Colony formation assay
Using the clonogenic survival experiment, we investigated a single cell’s potential for growth after PI3Kca knockout. A summary of the procedure involves irradiating the cells with single doses ranging from 0 to 6 Gy after PI3Kca was knocked out. After irradiation, two milliliters of media containing 10% FBS were added to 6-well plates with the correct number of cells after trypsinization. For 9–14 days, the cells were maintained at 37 °C in an incubator with 5% CO2. Pasteurized saline (PBS) was used to wash the colonies, followed by 4% formaldehyde for fixation and 0.5% crystal violet staining. Based on prior studies, the plating efficiency (PE), survival fraction (SF), and sensitization enhancement ratios (SER) were determined for every group (17).
Apoptosis assay
The assessment of apoptosis induction was performed by employing Annexin V-FITC and propidium iodide (PI) staining (eBioscience, USA) for both the irradiated and non-irradiated groups. In summary, five μl of Annexin V-FITC and five μl of PI were added to 500,000 cells suspended in 500 μl of binding buffer. The solution was allowed to incubate for 15 min at normal temperature in a light-excluded setting. Ultimately, the data were scrutinized utilizing a flow cytometer (BD FACSCalibur- USA). The data were processed using the FlowJo software program.

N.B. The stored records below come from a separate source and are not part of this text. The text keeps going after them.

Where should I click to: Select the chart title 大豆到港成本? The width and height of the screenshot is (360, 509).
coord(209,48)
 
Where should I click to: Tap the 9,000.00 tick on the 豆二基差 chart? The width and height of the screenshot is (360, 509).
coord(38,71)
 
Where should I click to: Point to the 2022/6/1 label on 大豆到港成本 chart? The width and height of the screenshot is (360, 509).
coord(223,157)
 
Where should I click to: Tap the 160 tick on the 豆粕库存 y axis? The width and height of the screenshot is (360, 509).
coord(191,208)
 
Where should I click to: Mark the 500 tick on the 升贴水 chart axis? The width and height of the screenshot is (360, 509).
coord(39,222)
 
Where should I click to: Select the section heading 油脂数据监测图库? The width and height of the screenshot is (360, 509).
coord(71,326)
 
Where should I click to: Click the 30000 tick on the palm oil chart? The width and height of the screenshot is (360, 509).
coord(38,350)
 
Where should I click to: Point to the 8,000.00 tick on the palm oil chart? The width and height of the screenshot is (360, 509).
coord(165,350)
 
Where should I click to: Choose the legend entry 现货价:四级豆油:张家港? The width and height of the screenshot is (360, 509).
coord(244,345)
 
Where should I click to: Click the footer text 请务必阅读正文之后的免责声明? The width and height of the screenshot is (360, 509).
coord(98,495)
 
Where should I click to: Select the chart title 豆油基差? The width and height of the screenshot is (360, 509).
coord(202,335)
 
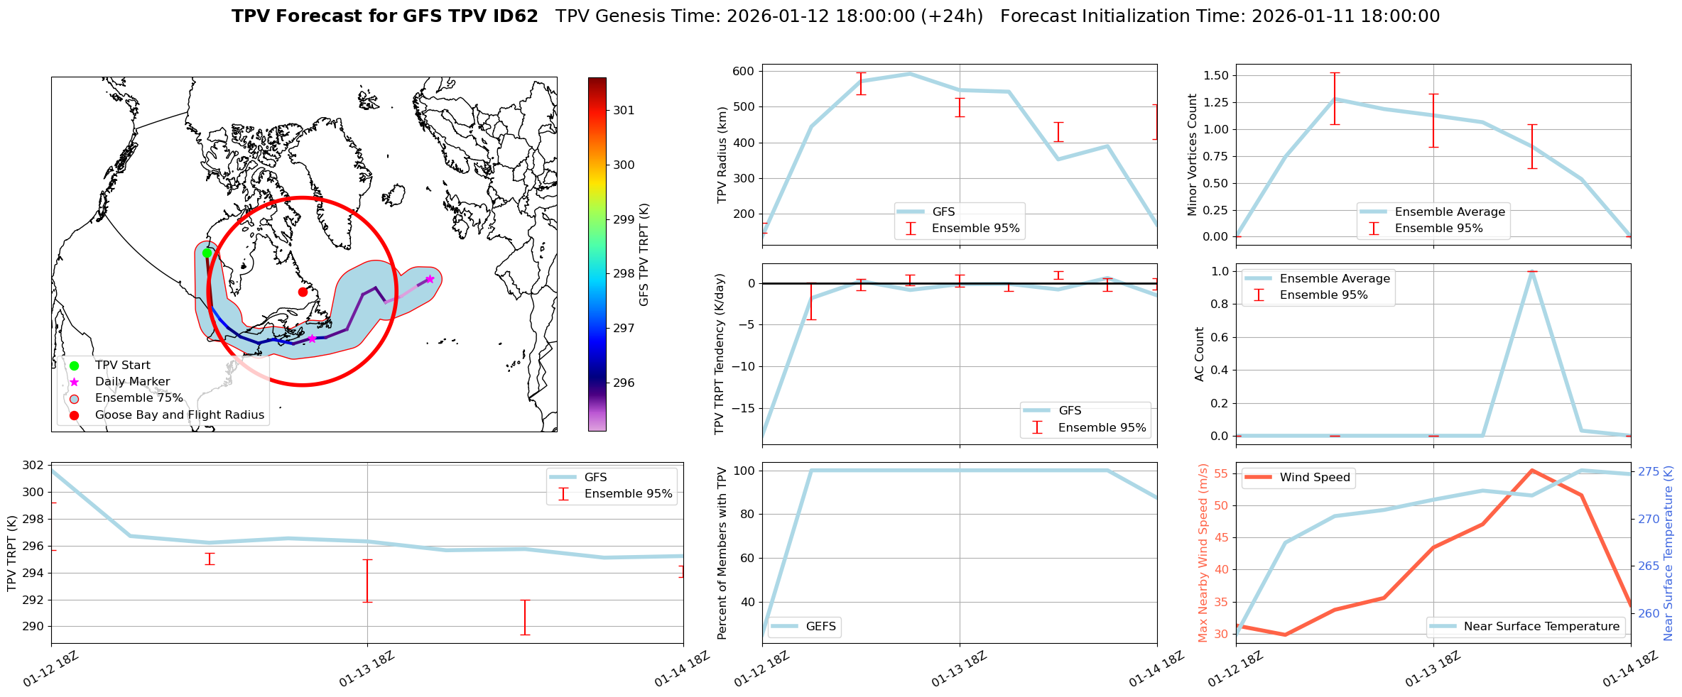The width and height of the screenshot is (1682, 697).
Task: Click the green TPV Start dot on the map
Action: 207,253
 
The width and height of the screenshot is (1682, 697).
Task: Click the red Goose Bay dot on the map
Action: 303,292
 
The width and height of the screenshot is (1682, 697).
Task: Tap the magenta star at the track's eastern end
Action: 429,279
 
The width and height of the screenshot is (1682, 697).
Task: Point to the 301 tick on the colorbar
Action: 624,110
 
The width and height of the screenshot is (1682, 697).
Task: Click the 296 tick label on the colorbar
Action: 624,383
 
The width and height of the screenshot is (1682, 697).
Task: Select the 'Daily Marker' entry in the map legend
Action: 132,381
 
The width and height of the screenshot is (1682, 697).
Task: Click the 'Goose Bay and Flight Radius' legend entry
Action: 179,415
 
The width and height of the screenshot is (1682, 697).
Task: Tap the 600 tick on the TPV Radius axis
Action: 744,71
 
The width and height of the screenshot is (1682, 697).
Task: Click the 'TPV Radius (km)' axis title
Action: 722,155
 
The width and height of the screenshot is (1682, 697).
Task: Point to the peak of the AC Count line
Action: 1532,272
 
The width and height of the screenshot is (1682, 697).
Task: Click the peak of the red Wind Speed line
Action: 1532,470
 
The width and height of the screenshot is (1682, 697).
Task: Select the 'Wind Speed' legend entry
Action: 1314,477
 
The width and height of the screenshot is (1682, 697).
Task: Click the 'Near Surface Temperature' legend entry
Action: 1541,626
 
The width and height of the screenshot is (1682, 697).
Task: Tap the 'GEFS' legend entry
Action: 820,626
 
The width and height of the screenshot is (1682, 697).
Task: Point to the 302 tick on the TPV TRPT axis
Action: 33,466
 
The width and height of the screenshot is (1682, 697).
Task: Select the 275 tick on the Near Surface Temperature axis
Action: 1649,472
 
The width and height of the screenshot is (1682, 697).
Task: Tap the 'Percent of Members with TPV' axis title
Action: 722,553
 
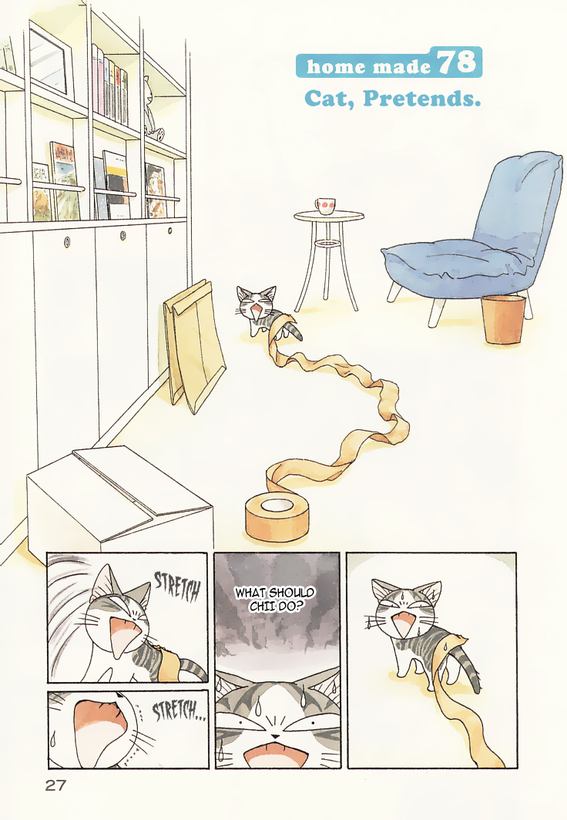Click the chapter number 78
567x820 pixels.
tap(460, 62)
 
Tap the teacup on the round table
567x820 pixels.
tap(324, 206)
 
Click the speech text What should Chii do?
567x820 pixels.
tap(275, 599)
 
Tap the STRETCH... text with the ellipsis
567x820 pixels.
tap(178, 710)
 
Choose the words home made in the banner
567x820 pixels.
tap(368, 66)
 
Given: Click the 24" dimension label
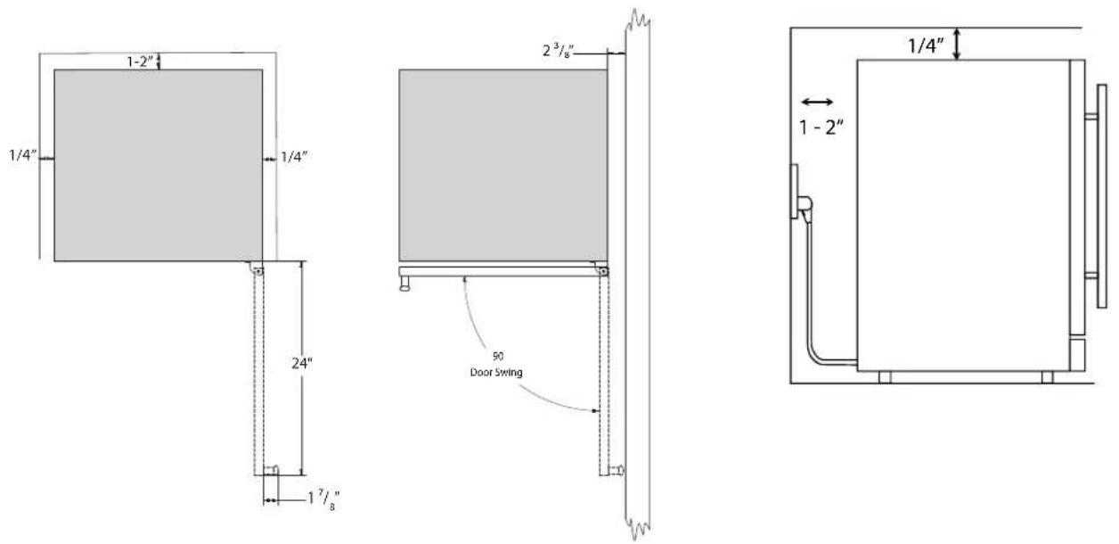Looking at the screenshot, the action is click(302, 363).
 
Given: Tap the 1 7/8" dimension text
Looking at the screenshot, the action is click(323, 500).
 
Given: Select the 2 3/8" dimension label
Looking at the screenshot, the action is click(559, 51).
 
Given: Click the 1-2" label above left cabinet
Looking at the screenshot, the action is click(142, 62).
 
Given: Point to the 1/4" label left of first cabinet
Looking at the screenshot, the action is click(23, 155).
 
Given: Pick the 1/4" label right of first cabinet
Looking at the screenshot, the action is click(294, 157).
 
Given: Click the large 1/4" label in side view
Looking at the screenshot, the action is click(926, 46).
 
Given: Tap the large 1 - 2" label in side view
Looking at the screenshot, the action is click(821, 128).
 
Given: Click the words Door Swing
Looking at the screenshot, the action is click(496, 373).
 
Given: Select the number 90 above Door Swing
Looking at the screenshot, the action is click(497, 356).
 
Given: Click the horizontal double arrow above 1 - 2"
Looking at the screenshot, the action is click(817, 102).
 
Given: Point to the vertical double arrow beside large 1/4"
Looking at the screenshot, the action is click(957, 44).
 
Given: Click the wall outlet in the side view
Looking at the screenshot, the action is click(795, 191).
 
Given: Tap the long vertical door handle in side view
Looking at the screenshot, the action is click(1102, 195).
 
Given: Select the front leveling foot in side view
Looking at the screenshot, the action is click(1047, 377).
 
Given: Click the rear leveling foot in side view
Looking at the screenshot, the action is click(885, 377).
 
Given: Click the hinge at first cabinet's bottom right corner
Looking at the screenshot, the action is click(257, 269).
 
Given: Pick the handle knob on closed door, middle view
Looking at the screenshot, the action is click(404, 284).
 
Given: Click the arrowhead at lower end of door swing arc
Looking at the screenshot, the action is click(595, 411).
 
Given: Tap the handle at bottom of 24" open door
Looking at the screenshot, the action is click(271, 470).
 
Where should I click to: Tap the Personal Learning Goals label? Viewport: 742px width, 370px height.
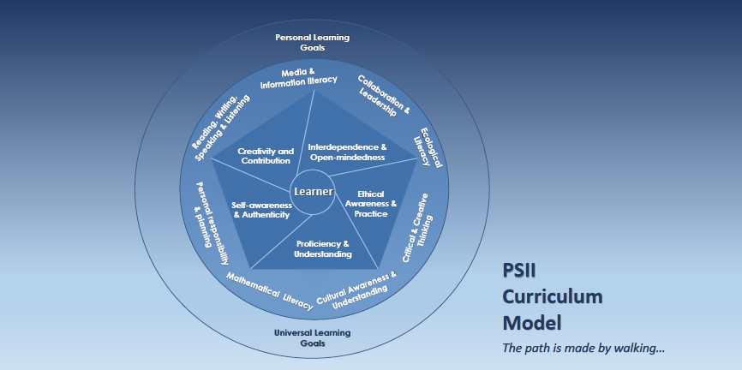point(312,43)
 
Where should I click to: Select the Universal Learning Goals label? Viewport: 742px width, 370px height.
point(312,337)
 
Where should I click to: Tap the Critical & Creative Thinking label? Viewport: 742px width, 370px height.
point(418,226)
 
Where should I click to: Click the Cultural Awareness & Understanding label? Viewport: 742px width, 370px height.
point(357,290)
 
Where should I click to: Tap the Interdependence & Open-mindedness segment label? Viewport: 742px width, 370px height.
point(347,152)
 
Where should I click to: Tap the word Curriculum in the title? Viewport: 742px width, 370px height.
point(552,297)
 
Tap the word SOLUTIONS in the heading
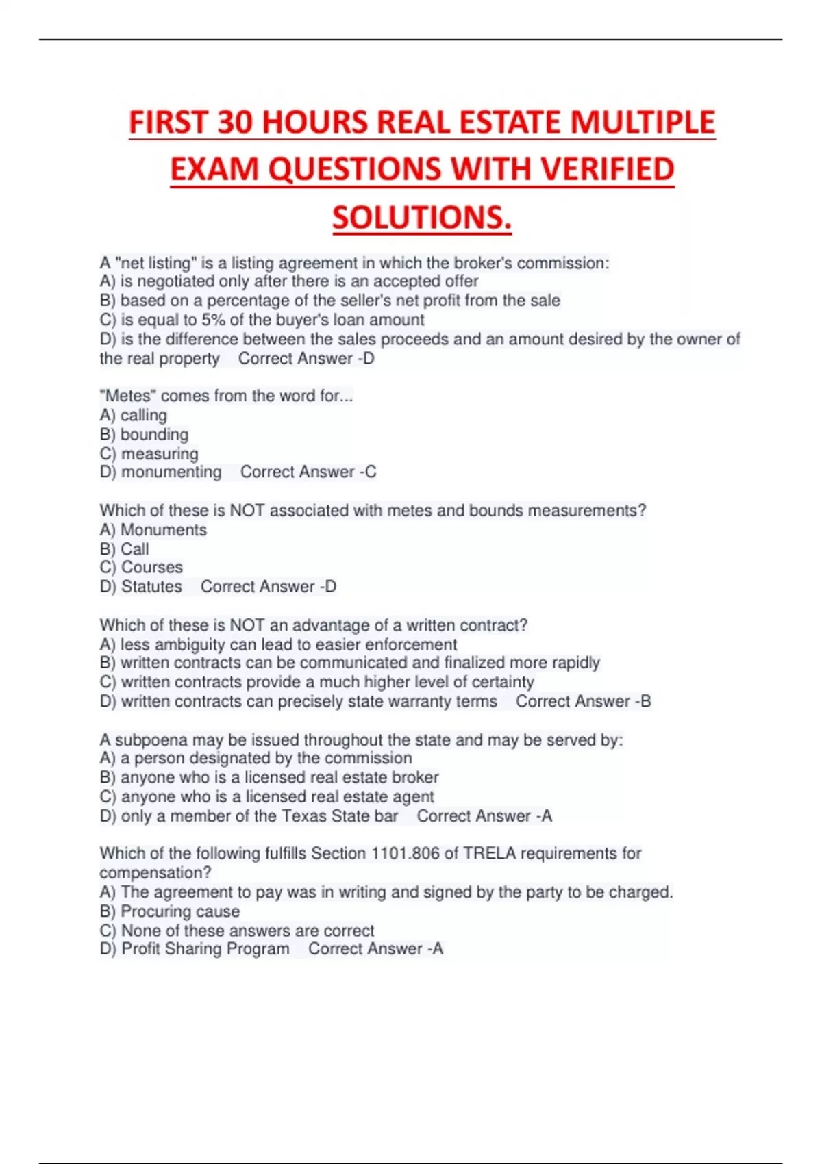click(421, 218)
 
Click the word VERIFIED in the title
click(603, 170)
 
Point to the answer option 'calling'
click(143, 416)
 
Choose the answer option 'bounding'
click(154, 435)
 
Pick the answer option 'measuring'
click(160, 454)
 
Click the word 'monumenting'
click(171, 472)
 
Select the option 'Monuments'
click(163, 530)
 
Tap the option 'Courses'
click(151, 568)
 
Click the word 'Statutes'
click(151, 587)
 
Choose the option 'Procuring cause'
click(180, 911)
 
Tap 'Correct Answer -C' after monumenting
click(308, 472)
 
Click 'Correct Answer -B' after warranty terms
click(584, 702)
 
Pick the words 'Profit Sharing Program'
click(206, 949)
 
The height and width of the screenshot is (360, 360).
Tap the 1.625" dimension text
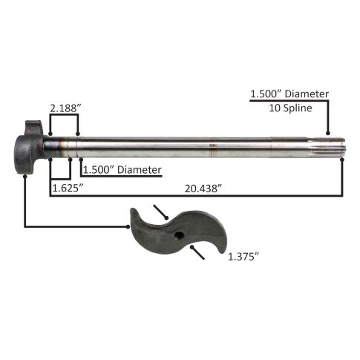pyautogui.click(x=68, y=188)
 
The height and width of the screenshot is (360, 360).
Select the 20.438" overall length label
pyautogui.click(x=203, y=189)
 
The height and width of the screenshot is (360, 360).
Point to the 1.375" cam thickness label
pyautogui.click(x=243, y=257)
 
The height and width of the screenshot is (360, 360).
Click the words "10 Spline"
pyautogui.click(x=290, y=108)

Chick chorioallantoic membrane assay (CAM Assay)
The CAM test is a well-known model for studying cancer cell invasion and metastasis. There are many benefits to using the CAM method. This in vivo model is easy to replicate, inexpensive, and allows large-scale screening. Our study aimed to investigate the impact of PI3Kca knockout combined with irradiation on MDA-MB-231 cells. We applied the method described in our previous study (17).
Statistical analysis
The data were examined using GraphPad Prism 8. For statistical significance analysis, a two-way analysis of variance (ANOVA) or Student’s t-test was used. A P-value less than 0.05 proved statistically significant, and the findings were shown as the mean plus or minus the standard deviation.
Results
gRNA cloning and assessment of the transfection effectiveness
The length of the band containing the PI3Kca gRNA, as determined by electrophoresis after purification of the PCR products, was determined to be 450 base pairs (bp). Furthermore, Sanger sequencing verified that the intended gRNAs were located in the correct position on the vector, close to the U6 promoter. After 24 hr, the transfection effectiveness was assessed using an inverted fluorescence microscope. Approximately 50% transfection efficiency was calculated for MDA-MB-231 cells. The transfection efficiency was examined 24 hr later using an inverted fluorescence microscope. The MDA-MB-231 cells have been demonstrated to have an acceptable transfection rate (Figure 1).
Figure 1.
(A) Verification of the cloning of the PI3Kca gene into the plasmid. (B) The agarose gel electrophoresis was utilized to analyze the colony PCR products. (C) The MDA-MB-231 cells were transfected with GE100018 and the gRNA
NC: Negative control; SCR: Scramble; and Ko-PI3 (PI3Kca gene knock-out)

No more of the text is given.